Signposting the Uncanny
Watching The Singing Detective for the nth time, someone who hadn't seen it before was after around 5 episodes slightly perturbed by how it seemed to analyse itself - in the sense that Zizek talks about of the concoction of symptoms that are in themselves easily solveable. While its psoriatic protagonist declares his preference for 'all clues, no solutions' it gradually becomes clear exactly what exists only in his head and what in reality, and the Real referents that provide the raw material for his fevered imaginary - as opposed to the doors within doors of Inland Empire (more fascinating observations on which at Antigram) where solutions are abandoned altogether - and Lynch is in this a surrealist in the strictest sense, ensuring that there are always moments which evade comprehension altogether, even in his less violently oblique films. This doesn't strike me as a defect in Potter though, more a difference in the Surrealist approach and the Brechtian. While the Surrealist disjunction and alienation is fundamentally unsolveable and irrational (and promising its own irrationalism: hence perhaps Lynch's real-world conservatism) in the Brechtian example the disruption is still, in a sense, constructive: Potter's Marlow is not the sum of other people's perceptions that Laura Dern is in Inland Empire, but a subject - of a particularly fractured and fragmented sort, and capable of reconstructing himself.

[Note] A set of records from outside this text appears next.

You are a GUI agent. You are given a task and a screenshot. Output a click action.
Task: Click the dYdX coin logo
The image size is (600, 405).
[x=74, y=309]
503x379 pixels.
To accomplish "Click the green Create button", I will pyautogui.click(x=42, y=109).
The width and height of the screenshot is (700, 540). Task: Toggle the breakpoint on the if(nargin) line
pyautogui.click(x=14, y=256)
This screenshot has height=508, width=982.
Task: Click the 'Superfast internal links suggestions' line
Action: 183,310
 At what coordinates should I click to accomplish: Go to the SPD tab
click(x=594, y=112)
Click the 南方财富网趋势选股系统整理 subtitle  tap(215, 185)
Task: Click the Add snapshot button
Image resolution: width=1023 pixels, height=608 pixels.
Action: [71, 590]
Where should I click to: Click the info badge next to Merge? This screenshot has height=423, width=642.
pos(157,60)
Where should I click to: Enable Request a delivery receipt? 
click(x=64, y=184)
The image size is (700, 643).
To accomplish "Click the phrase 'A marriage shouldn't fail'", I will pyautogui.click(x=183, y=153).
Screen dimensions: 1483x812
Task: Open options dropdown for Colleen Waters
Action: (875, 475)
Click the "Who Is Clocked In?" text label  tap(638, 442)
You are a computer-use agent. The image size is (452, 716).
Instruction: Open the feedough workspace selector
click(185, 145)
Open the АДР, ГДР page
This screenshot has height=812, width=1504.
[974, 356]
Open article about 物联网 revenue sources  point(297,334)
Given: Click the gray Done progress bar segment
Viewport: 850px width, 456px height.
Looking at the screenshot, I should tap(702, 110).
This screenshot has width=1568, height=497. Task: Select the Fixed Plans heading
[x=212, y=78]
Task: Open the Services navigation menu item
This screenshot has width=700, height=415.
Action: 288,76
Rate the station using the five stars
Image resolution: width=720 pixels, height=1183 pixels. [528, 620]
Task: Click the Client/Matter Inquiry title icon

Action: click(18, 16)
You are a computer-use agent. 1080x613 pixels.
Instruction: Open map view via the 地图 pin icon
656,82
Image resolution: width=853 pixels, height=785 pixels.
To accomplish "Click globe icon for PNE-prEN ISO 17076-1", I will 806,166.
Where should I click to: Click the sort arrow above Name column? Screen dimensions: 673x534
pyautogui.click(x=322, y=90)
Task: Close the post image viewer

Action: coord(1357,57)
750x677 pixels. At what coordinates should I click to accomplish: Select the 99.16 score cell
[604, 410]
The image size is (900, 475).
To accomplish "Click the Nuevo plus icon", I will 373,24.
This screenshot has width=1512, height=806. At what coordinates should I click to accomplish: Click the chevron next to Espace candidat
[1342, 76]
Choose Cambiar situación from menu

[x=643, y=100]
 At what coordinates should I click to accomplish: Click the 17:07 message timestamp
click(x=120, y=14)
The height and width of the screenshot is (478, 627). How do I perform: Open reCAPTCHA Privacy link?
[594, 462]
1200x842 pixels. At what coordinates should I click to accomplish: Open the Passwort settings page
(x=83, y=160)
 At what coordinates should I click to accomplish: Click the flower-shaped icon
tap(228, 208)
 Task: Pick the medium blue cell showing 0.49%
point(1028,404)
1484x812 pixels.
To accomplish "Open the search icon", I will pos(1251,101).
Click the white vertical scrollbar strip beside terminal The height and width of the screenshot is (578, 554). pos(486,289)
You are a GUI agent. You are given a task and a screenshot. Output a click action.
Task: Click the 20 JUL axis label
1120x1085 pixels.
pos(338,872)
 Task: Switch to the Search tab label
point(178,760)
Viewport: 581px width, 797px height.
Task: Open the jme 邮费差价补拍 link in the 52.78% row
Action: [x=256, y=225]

The usual critique of that would be that it leaves out the Uncanny: but this ignores that the uncanny in Potter isn't signposted, isn't reducible to mere weirdness or psychedelia but a strangeness of the everyday. While the pop songs in Terence Davies' Distant Voices Still Lives are made present, actual, lived, part of some sort of struggle, in The Singing Detective the real singing voice is always recorded. The eeriness of the scenes where Marlow's parents play the Ink Spots is provided by the fact that it isn't mimetic: we don't hear the sound of Alison Steadman playing the piano, but the 'original' recording in all its crackliness, echo and antiquation: the song as the boy would remember it coming out of a speaker, listening in from the stairs. But then there's the opening scenes of the psoriatic body, stiff with pain, hissing 'I've Got You Under my Skin' through gritted teeth: a complicated dialectic of the everyday and the fantastical rather than a dedication merely to the latter.